╭─ Verstrekte gegevens

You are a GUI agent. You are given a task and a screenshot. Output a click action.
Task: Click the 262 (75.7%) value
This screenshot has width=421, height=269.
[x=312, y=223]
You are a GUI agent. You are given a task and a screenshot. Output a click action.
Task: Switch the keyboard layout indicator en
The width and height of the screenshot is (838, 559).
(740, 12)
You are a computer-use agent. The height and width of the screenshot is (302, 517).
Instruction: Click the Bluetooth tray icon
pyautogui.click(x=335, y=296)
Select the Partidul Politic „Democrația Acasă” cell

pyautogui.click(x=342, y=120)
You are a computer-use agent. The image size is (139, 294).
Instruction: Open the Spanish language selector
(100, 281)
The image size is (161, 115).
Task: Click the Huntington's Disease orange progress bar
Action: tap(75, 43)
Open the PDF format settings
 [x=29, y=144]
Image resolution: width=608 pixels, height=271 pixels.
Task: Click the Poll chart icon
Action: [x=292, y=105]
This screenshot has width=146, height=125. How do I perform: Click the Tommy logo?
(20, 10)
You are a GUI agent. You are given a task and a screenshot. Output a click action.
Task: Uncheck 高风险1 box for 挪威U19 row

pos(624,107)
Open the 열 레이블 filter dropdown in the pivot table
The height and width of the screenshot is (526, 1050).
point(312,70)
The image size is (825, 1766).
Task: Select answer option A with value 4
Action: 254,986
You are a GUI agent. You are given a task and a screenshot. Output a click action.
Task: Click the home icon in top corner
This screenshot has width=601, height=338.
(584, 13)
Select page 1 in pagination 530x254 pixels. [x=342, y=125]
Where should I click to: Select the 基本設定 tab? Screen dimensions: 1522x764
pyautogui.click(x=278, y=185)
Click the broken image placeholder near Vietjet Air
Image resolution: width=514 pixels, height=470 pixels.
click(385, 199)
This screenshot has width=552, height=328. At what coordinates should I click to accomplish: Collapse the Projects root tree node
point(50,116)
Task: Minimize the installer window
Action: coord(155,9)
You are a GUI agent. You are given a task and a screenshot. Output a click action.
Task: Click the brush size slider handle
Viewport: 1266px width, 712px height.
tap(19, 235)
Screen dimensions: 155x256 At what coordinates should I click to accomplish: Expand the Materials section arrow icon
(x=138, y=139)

╰─

Opdracht: Geef uit de gegevens hierboven alles ongewijzigd weer, vanaf de regel die "This screenshot has width=552, height=328." bevat tot en met de regel die "tap(19, 235)" bevat.

Uitwerking:
This screenshot has width=552, height=328. At what coordinates should I click to accomplish: Collapse the Projects root tree node
point(50,116)
Task: Minimize the installer window
Action: coord(155,9)
You are a GUI agent. You are given a task and a screenshot. Output a click action.
Task: Click the brush size slider handle
Viewport: 1266px width, 712px height.
tap(19, 235)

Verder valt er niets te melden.